If one fifth of our population is transient then we have a much bigger resilience challenge in the city than covid-19.
It’s time the administration got their act together and set an example by campaigning for the vaccination programme.
Time to lead from the front
In order to turn around Brighton and Hove’s low vaccination rates and overcome Brighton’s vaccine hesitancy, it may help if Green administration councillors, who represent many of the areas with the highest rates of vaccine hesitancy, are seen to be leading from the front in getting their own vaccines.
It remains unclear whether all councillors have had their vaccines and whether this in turn is playing a part in the council’s hesitancy in returning to full council meetings and in opening up the town halls to our residents.
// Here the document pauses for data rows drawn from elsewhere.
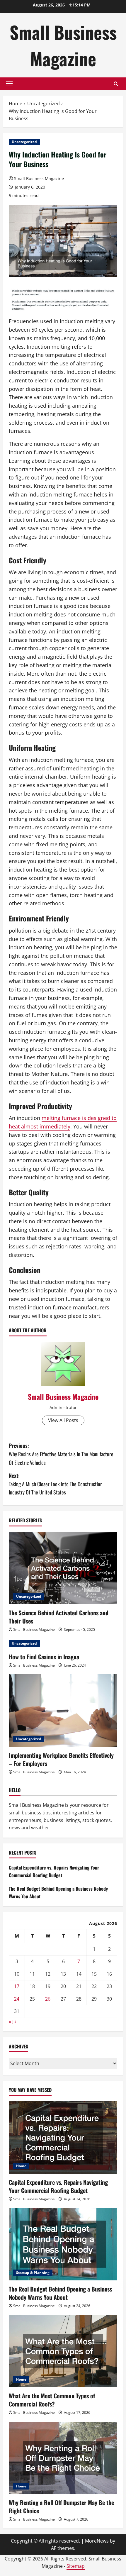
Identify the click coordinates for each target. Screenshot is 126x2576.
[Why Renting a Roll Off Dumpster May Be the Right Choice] (63, 2458)
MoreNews (97, 2541)
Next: (56, 1484)
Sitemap (76, 2566)
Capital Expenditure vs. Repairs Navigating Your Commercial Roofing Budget (54, 1871)
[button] (9, 83)
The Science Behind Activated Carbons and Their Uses (58, 1616)
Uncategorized (24, 141)
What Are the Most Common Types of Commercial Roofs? (52, 2399)
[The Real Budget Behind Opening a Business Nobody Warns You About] (63, 2244)
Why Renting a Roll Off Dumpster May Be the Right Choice (61, 2506)
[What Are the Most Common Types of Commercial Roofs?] (63, 2351)
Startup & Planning (33, 2272)
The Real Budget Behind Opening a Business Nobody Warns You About (60, 2293)
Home (21, 2165)
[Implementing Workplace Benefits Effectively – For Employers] (63, 1710)
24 (16, 1999)
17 (16, 1986)
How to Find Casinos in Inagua (44, 1656)
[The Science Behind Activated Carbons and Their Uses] (63, 1568)
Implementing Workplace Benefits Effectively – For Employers (61, 1759)
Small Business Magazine (63, 45)
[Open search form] (116, 83)
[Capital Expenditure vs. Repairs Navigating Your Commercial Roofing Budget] (63, 2137)
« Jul (13, 2021)
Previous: (61, 1454)
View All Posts (63, 1420)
That’s what they are there for after all.
Green social media accounts, usually a-buzz with self-reflective posts, remain fairly quiet on this topic.
As we have seen in other places where vaccine hesitancy has been overcome, the role of local leadership is crucial.
This is more important now than ever given the potentially more transmissible nature of the omicron variant and certainly more important than public posturing about masks.
If anyone watched Trevor Phillips on Sunday on Sky News yesterday (28 November), they’ll know that even with mandatory mask wearing on the London Underground, very few people were complying – and I can confirm this from personal experience.
Fortunately for us in Brighton and Hove, the number of patients admitted by University Hospitals Sussex (which runs the Royal Sussex and the Royal Alex) was down 32 per cent in the seven days to Friday.
Let’s keep the pressure off the NHS by boosting our vaccinations in the city. Surely this is something all of us in the city can agree on.
Councillor Samer Bagaeen speaks for the Conservative group on the Brighton and Hove Health and Wellbeing Board.
Extremely grateful if you could confirm all Conservative Cllrs have taken their vaccines.
As a rule of thumb, the answer to a headline that ends with a question mark is always “No”.
The article itself confirms the value of this rule.
I don’t thing anyone would be encouraged to be vaccinated just because the Green councillors were. I don’t think anyone looks up to them as examples of anything except maybe their children if they have them. What would help drive up the vaccination rate is if you tried to book online you were not directed to Eastbourne or East age instead or told to wait for three hours without a ticket waiting number in Churchill Square. Also I keep on getting vaccine chasing letters for people that left the country 15 years ago.
We URGENTLY need more vacination hubs, particularly in Hove.
What happened to the buses in Palmeira Square etc?
Churchill Square vax centre is a nightmare of potential infection, and inaccesible for many.
What an utterly ridiculous article, this man is a complete fool. Is there anything he won’t blame on the Greens? Since when did people take medical advice from local councillors? Perhaps he should raise his concerns with the government, who are actually responsible for the problems he describes.